To this end, the book begins with its most effective, and most hopeful, argument: namely that any scientific model for human progress, on which many orthodox views of the term are based, is a sham. It is all too easy today to miss the link between the suggestion that economic competition, and the collateral damage of those who lose out from it, has always been a necessary and innate element of human progress and the social Darwinism most of us hoped had been consigned to the history books. Braund, with passion and persuasion in equal measure, exposes this link and holds up the pseudo-science behind it to ridicule. Genes do not determine social and economic practice, so nothing is inevitable – we are merely subject to cultural conditions that human consciousness has created. Over the last 10,000 years, while society has developed into a complicated network, our genes have hardly changed.

He goes much further than some frustrating social and political analysts by seeking to find applications for his thought. The results here are more mixed. His analysis of how the economy has been misrepresented to people is founded on the best thinking and is rooted in reality. So, he uses the work of David Ricardo and Adam Smith to point out structural problems with our economy that restrict the possibility for social justice while equally criticising those who argue that fairer trade is a realistic route for the developing world to take to feed itself. For him, given that the structure itself is the problem, exposing the developing world to it – in however fair, or free a form – can only do monstrous harm.

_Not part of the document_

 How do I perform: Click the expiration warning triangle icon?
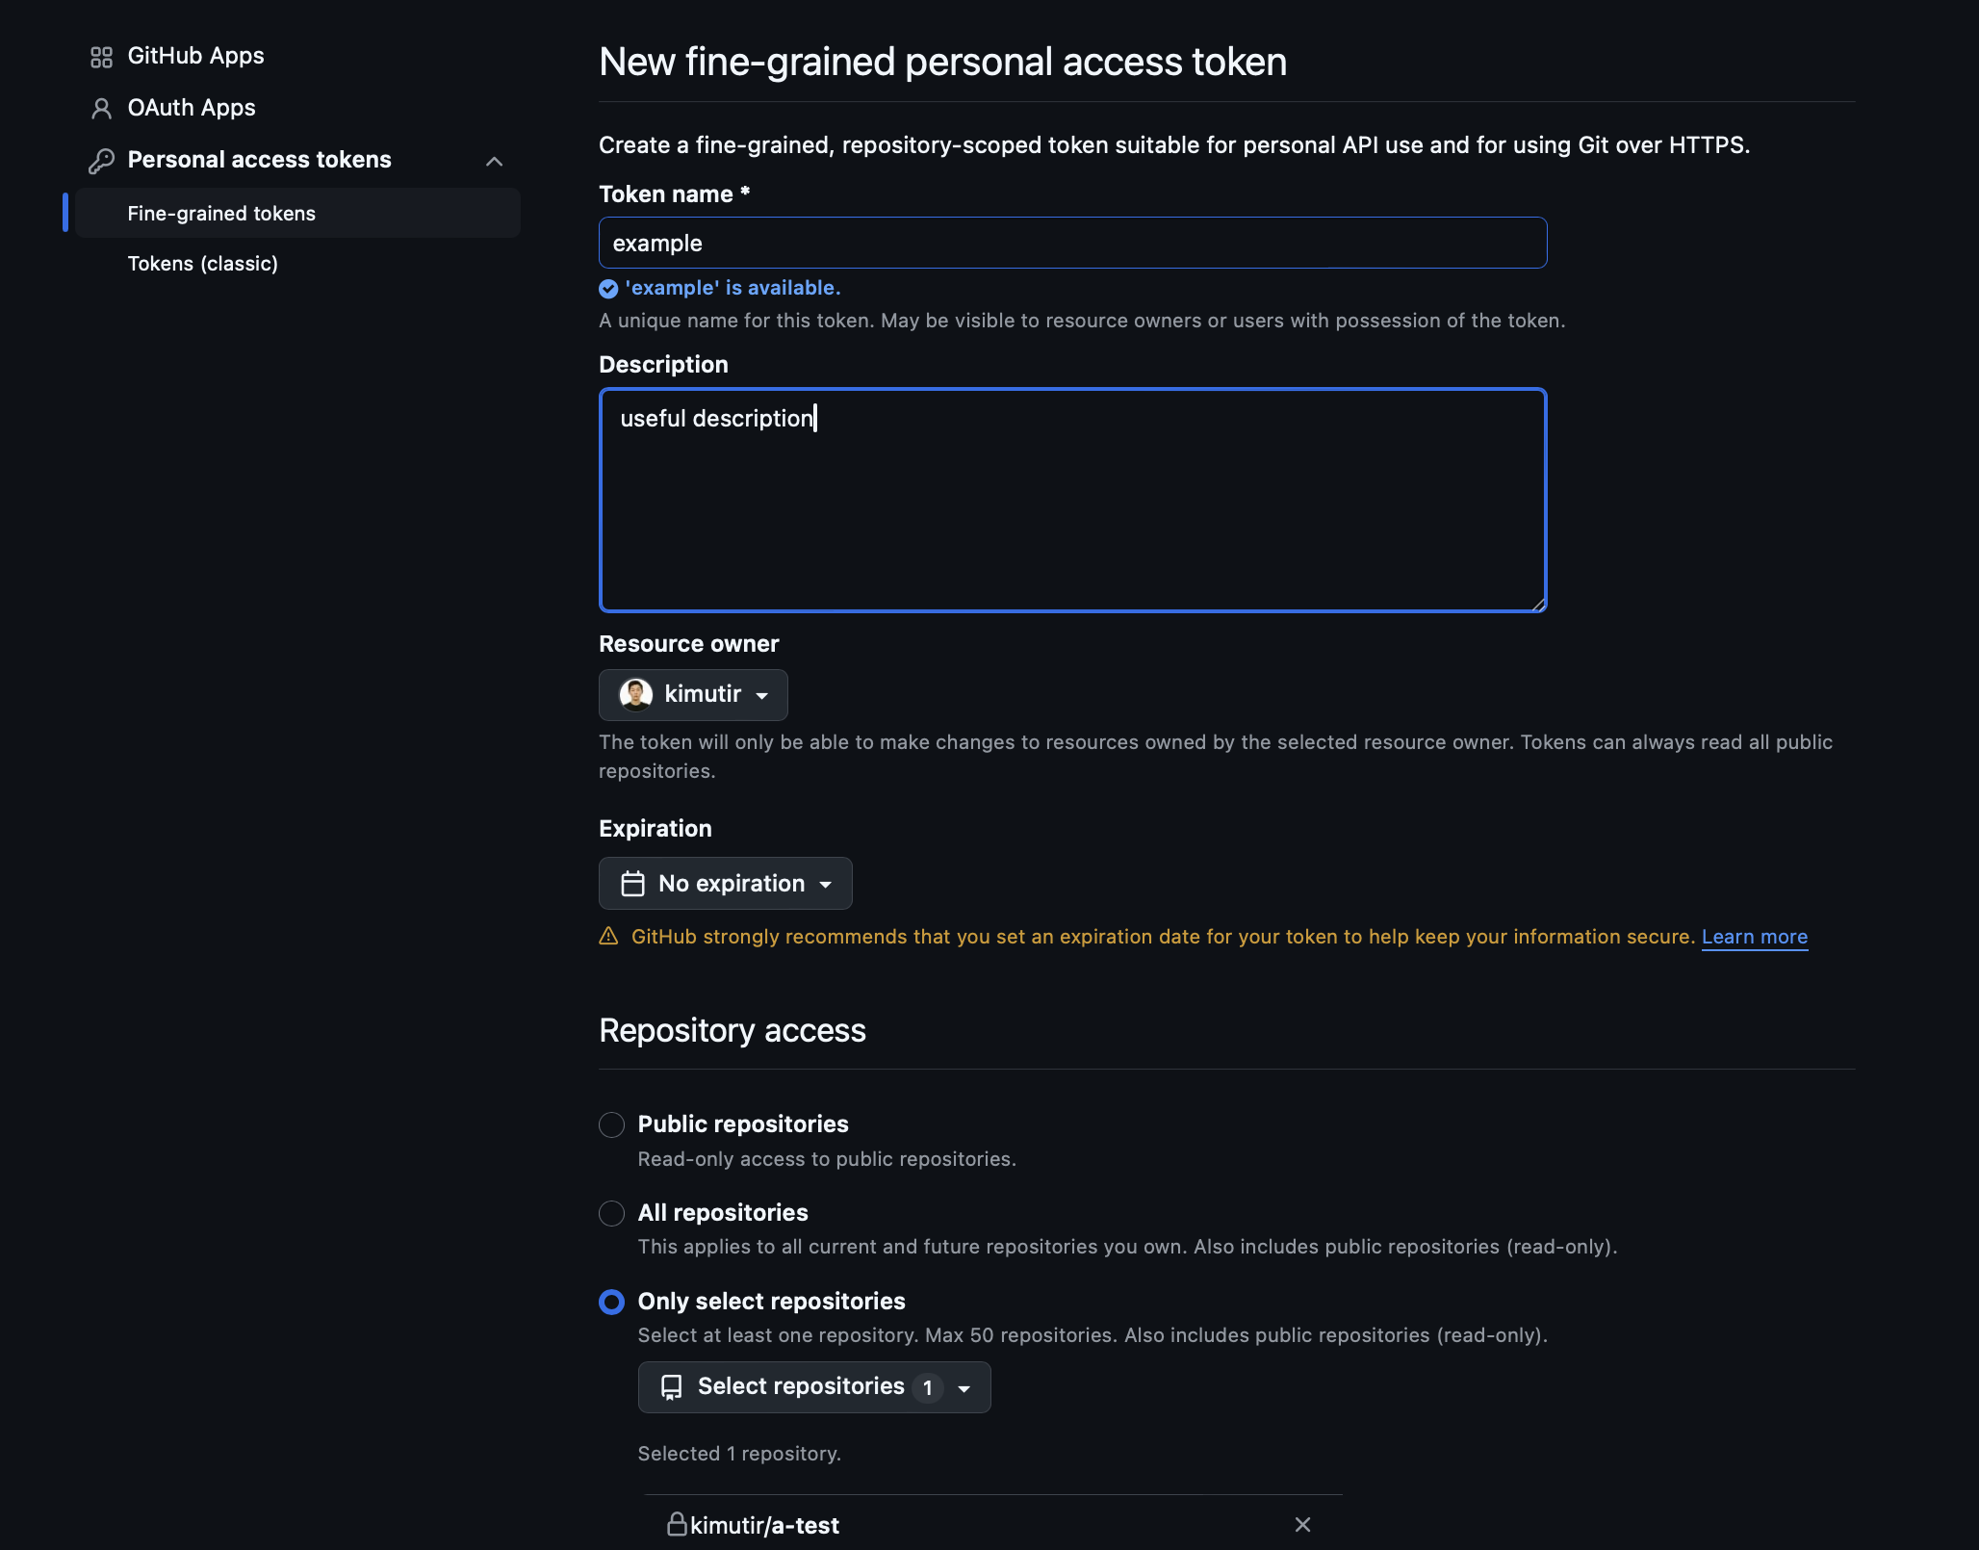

But his pressing desire to solve the social ills of the economy by resolving the “rent problem” (that money accumulated by the rich is often gained without any input on their part, merely the ownership of land for which productive elements pay rent) with a catch-all tax on rent seems simplistic, utopian and nightmarish all in one. One of his biggest problems is that he does not relate this argument to Marx’s analysis on surplus value, which seems to be a grave omission given the subject matter. More concretely, it is clear that in the democratic society he envisages, a single tax on rent could easily become a flat-tax, depending on the political environment. In his model, where entrepreneurial figures are free to roam and create wealth but all land is commonly owned, pressure would be put on the political apparatus by business to reduce the rate. With no other tax structure as a check or balance, the social programmes the author heralds as necessary to comply with his idea of progress would be fatally damaged.

Braund lacks a convincing blueprint for change and does not point the reader to the left, the only place where his thoughts can gain political voice. Yet he is to be congratulated for opening up a debate based on the notion that we must radically rethink our economic system for it to be fair and sustainable. And he gives us the tools to do this with an analysis that frees our minds and holds the problems up for us all to see. His is progress with purpose and we would do well to reflect on it.